Ans Wasser denken – nicht nur am Weltwassertag

In Deutschland haben die Menschen Zugang zu sauberem Trinkwasser und dies in ausreichender Menge. Doch das ist nicht überall auf der Welt so. Um darauf aufmerksam zu machen ist seit 1993 der 22. März jedes Jahr der Weltwassertag.

Er wurde 1992 von den Vereinten Nationen auf der UN-Weltkonferenz für Entwicklung und Umwelt beschlossen. Jedes Jahr hat er ein anderes Thema. In diesem Jahr lautet es: „Wasser und Arbeitsplätze“. Damit soll verdeutlicht werden, wie wichtig die Ressource Wasser für Beschäftigung und Wirtschaft ist.

Heute ist Weltwassertag

Süßwasser und Salzwasser

Die Erde wird auch als „der blaue Planet“ bezeichnet, da sie zu etwa zwei Dritteln mit Wasser bedeckt ist. Doch mehr als 97 % des gesamten Wassers auf der Erde besteht aus Salzwasser. Dazu gehören die Ozeane wie Atlantik und Pazifik aber auch die Meere wie Mittelmeer und Ostsee. Die übrigen knapp 2,5 % verfallen auf das Süßwasser.

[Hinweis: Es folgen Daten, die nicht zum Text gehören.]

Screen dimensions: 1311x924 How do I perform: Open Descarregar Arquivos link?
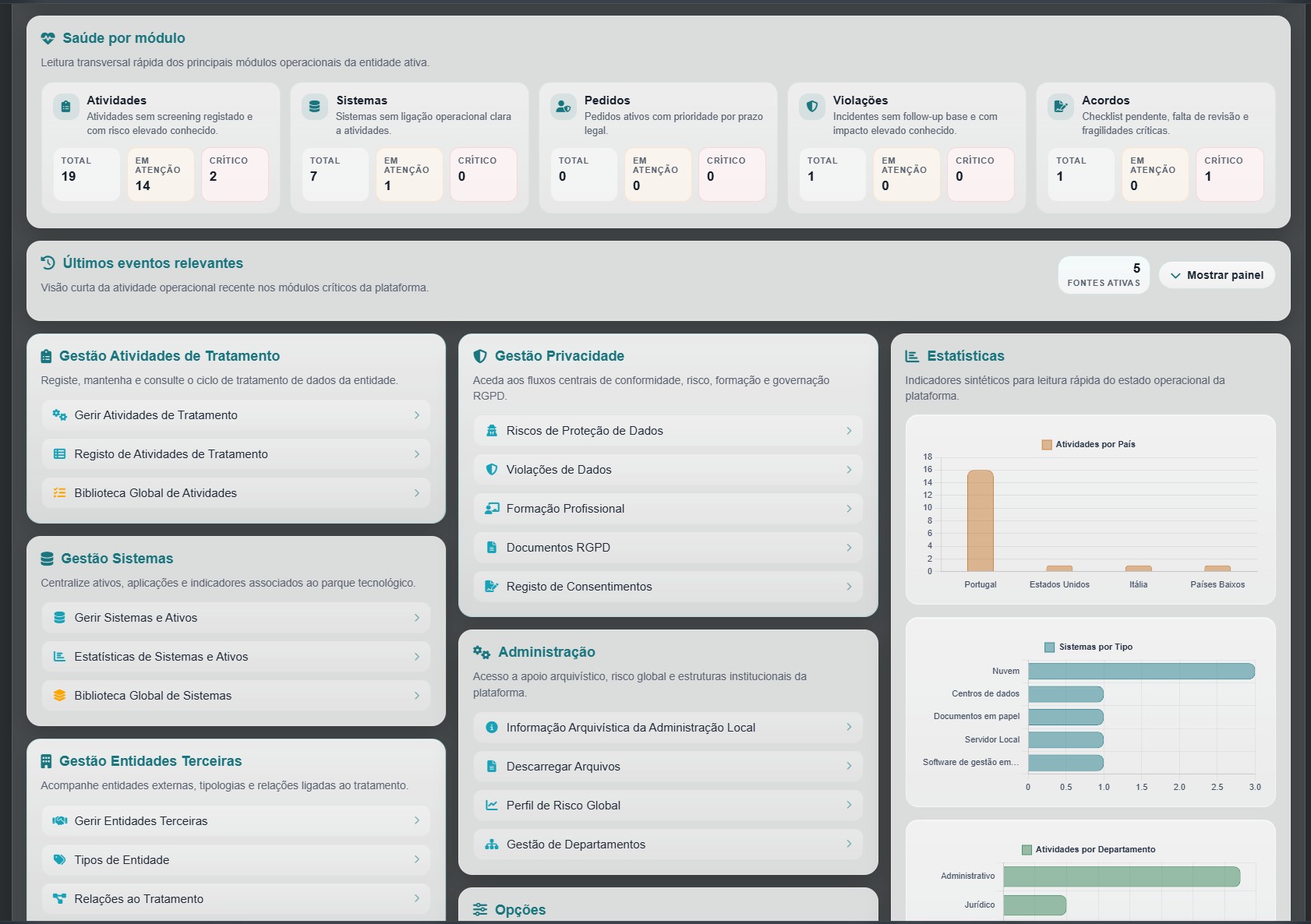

Davon wiederum befindet sich ein Großteil gefroren in den Gletschern des Nord- und des Südpols. Das Wasser, was uns in Seen, Flüssen, als Feuchtigkeit im Boden und als Wasserdampf in der Luft zur Verfügung steht, ist also knapp bemessen. Umso wichtiger daher, dass wir verantwortungsvoll damit umgehen. Denn wir brauchen es nicht nur zum Trinken, sondern auch beim Kochen, für die Körperpflege, für Nahrungsmittel und allgemein im Haushalt. Besonders viel Süßwasser wird auch in der Landwirtschaft benötigt und verbraucht.

Somit ist ziemlich viel Wasser übrig, welches nicht zum Trinken, Bewässern oder an anderer Stelle im alltäglichen Leben von den Menschen auf sinnvolle Weise genutzt werden kann. Doch auch Meere mit Salzwasser sind ein wichtiger Faktor für die Ökologie sowie für die Lebensräume von Tieren und Pflanzen. Welche Besonderheiten die beispielsweise Nord- und Ostsee aufweisen, haben wir uns bereits in der letzten Woche angeschaut.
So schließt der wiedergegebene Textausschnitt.